§ **Problem to work on**:
From the news article on Jim Jordan's bid for House speaker, print the passage word for word, starting at "But Rep Mike" and ending at "any given moment.".

>> start Document segment

His candidacy for the speakership had been opposed by more than a dozen members on a first vote in the House chamber on Tuesday, with the ranks of his opponents growing on two subsequent roll-call votes, even as members who voted against him – and their staffers and family members – received abuse and death threats from people claiming to support Mr Jordan.

Earlier in the day, Mr Jordan once again failed to win a majority of the votes to become speaker of the House, with three Republicans from swing districts voting against him.

This came after he had delivered a defiant speech and press conference where he compared his bid to to Wright Brothers, Chuck Yeager breaking the sound barrier and the moon landing of 1969.

“I think people just realised he could not get to 217 and so it's time to find someone who can,” Rep Ken Buck (R-CO) told The Independent.

Mr Jordan’s exit came on the 17th day that the House of Representatives has not had a speaker after Rep Matt Gaetz (R-FL) filed a motion to vacate Mr McCarthy as speaker and several Republicans, along with ever Democrat, voted against him. In the aftermath, Republicans nominated House Majority Leader Steve Scalise to replace Mr McCarthy but many hardline conservatives opposed Mr Scalise’s bid and he removed himself from the running.

Rep Nancy Mace (R-SC), who voted to remove Mr McCarthy, decried Mr Jordan’s exit.

“I think it is bulls***,” she told The Independent. “They want to say that we have no plan, Jim Jordan was a good plan.”

Ms Mace criticised the fact that a large numbers of Republicans just voted for Mr Jordan on the floor and then voted to oust him in a secret ballot.

“They just knifed him in secret and in a backroom deal in the basement of the Capitol,” she said. “It’s disgusting.”

But Rep Mike Lawler (R-NY), a Republican from a swing district who opposed Mr Jordan on every ballot, said it was time to move on.

“I think the conference obviously spoke and Jim was gracious and accepting the results and stepping aside so that we can move forward,” he told The Independent. “Obviously, we'll be back on Monday. So any of the candidates that want to be considered will have announced by then and we'll hear what they have to say and make a decision.”

The decision by the House Republican conference will trigger a slew of new candidates running for the top job in the House of Representatives, where the GOP has a thin majority. Republicans have only 221 seats in a body of 435 seats, meaning they can only afford to lose five seats at any given moment.

The House has two vacancies at the moment, reducing the number of votes they can only lose to four. In addition, Republicans are staunchly divided, calling the differing factions the “Five Families.”

Rep Kevin Hern (R-OK) said he would be a qualified candidate for the job as chairman of the archconservative Republican Study Committee, a position many Republican luminaries including Mr Jordan and former vice president Mike Pence held.

“But I mean, listen, as RSC Chairman talking and listening to 176 members this entire year,” he told The Independent. “As part of the five families I've been in every meeting since November of last year with my counterparts.”

>> end Document segment
>> start Collected data

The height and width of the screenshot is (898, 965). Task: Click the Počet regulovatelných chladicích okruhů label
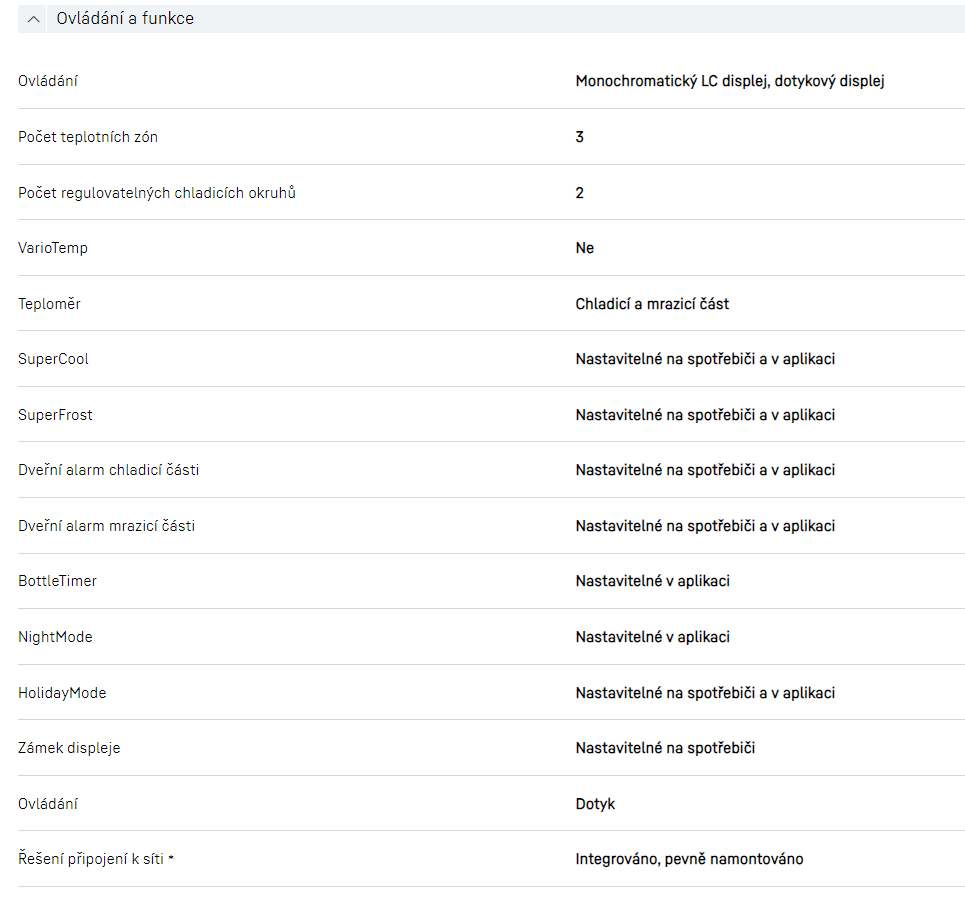(157, 193)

>> end Collected data

§ **Output of the exercise**:
But Rep Mike Lawler (R-NY), a Republican from a swing district who opposed Mr Jordan on every ballot, said it was time to move on.

“I think the conference obviously spoke and Jim was gracious and accepting the results and stepping aside so that we can move forward,” he told The Independent. “Obviously, we'll be back on Monday. So any of the candidates that want to be considered will have announced by then and we'll hear what they have to say and make a decision.”

The decision by the House Republican conference will trigger a slew of new candidates running for the top job in the House of Representatives, where the GOP has a thin majority. Republicans have only 221 seats in a body of 435 seats, meaning they can only afford to lose five seats at any given moment.